▶ **Requirement**: Continue the text on mercury(II) cyanide from where it stops.

Start of Document extract

Mercury(II) cyanide, also known as mercuric cyanide, is a poisonous compound of mercury and cyanide. It is an odorless, toxic white powder. It is highly soluble in polar solvents such as water, alcohol, and ammonia, slightly soluble in ether, and insoluble in benzene and other hydrophobic solvents.

==Molecular and crystal structure==
At ambient temperature and ambient pressure, Hg(CN)_{2} takes the form of tetragonal crystals. These crystals are composed of nearly linear Hg(CN)_{2} molecules with a C-Hg-C bond angle of 175.0° and an Hg-C-N bond angle of 177.0° (Aylett gives slightly different values of 189° and 175°, respectively). Raman spectra show that the molecules distort at higher pressures. Between 16-20 kbar, the structure undergoes a phase transition as the Hg(II) center changes from 2- to 4-coordinate as the CN groups bind to neighboring Hg centers forming via Hg-N bonds. The coordination geometry thus changes from tetragonal to tetrahedral, forming a cubic crystal structure, analogous to the structure of Cd(CN)_{2}. Due to the ambidentate nature of the CN ligands, this tetrahedral structure is distorted, but the distortion lessens with increasing pressure until the structure becomes nearly perfectly tetrahedral at >40 kbar.

As in the solid state, in aqueous solution, Hg(CN)_{2} molecules are linear.

==Synthesis==
Mercuric cyanide is formed from aqueous hydrogen cyanide and mercuric oxide:
HgO + 2 HCN -> Hg(CN)2 + H2O

Hg(CN)_{2} can also be prepared by mixing HgO with finely powdered Prussian blue. In addition, it can be produced by treating mercuric sulfate with potassium ferrocyanide in water:
K4Fe(CN)6 + 3 HgSO4 → 3 Hg(CN)2 + 2 K2SO4 + FeSO4

Another method to generate mercuric cyanide is through the disproportionation of mercury(I) derivatives. In these reactions, metallic mercury precipitates, and Hg(CN)_{2} remains in solution:
 Hg_{2}(NO_{3})_{2} + 2 KCN → Hg + Hg(CN)_{2} + 2 KNO_{3}

==Reactions==
It rapidly decomposes in acid to give off hydrogen cyanide. It is photosensitive, becoming darker in color.

End of Document extract
Start of Provided material

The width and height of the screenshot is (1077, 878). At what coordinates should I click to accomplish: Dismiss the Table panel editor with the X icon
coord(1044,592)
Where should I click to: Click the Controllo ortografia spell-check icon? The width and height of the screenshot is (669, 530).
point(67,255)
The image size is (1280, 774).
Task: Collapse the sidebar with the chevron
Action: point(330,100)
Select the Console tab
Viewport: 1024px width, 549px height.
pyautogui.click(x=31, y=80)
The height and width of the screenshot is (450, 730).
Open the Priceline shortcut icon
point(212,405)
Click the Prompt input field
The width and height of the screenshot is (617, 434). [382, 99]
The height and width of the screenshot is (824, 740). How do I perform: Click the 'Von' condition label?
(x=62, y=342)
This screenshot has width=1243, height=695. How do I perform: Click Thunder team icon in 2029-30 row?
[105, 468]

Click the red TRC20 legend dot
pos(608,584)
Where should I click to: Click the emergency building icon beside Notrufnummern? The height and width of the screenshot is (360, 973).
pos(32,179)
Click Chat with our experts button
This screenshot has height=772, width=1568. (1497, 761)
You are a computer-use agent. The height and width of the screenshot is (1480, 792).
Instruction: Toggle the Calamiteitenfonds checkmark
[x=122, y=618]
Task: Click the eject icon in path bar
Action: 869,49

End of Provided material

▶ **Task result**:
Mercury cyanide catalyzes the Koenigs–Knorr reaction for the synthesis of glycosides.

Cyanogen, (CN)_{2}, forms upon heating dry mercury cyanide, but the method is inferior to other routes:
 Hg(CN)_{2} → (CN)_{2} + Hg

It serves as a source of Hg^{2+} in its reaction with sodium tetracarbonylcobalt:
Hg(CN)2 + 2 NaCo(CO)4 -> Hg[Co(CO)4]2 + 2 NaCN

Coordination polymers can be synthesized from Hg(CN)_{2} building blocks. Large single crystals of [(tmeda)Cu-[Hg(CN)_{2}]_{2}][HgCl_{4}] form upon treating CuCl_{2}, the soft Lewis acid Hg(CN)_{2}, and N,N,N',N'-tetramethylethylenediamine (TMEDA). The migration of two labile chloride ligands from harder Cu(II) to softer Hg(II) drives the formation of the crystal.

==Past applications==
The use of mercuric cyanide as an antiseptic was discontinued due to its toxicity. Hg(CN)_{2} is also used in photography.

==Toxicology==

Mercury(II) cyanide is poison with health hazard classification 4, having an oral LD50 of 33 milligrams per kilogram in mice and a subcutaneous LD50 of 2.7 milligrams per kilogram in dogs.